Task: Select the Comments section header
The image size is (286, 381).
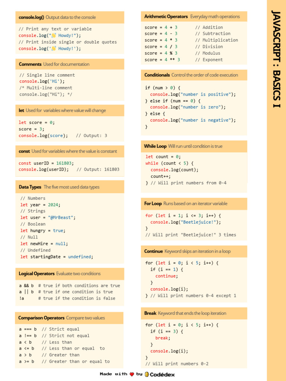Action: point(31,64)
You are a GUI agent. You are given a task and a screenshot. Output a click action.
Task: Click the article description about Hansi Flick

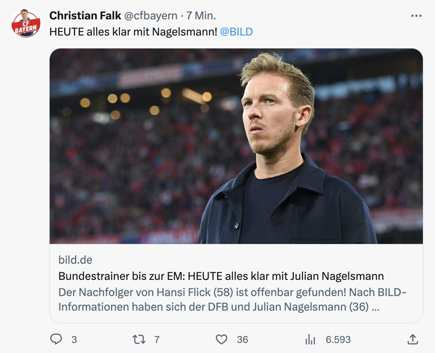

====

== Prompt ==
Transcribe exactly, and only, the lines from the line with "You are a GUI" through the last line of the records, inclusive; the pictures do not belong in the copy.

== Solution for this task ==
You are a GUI agent. You are given a task and a screenshot. Output a click action.
Task: Click the article description about Hansi Flick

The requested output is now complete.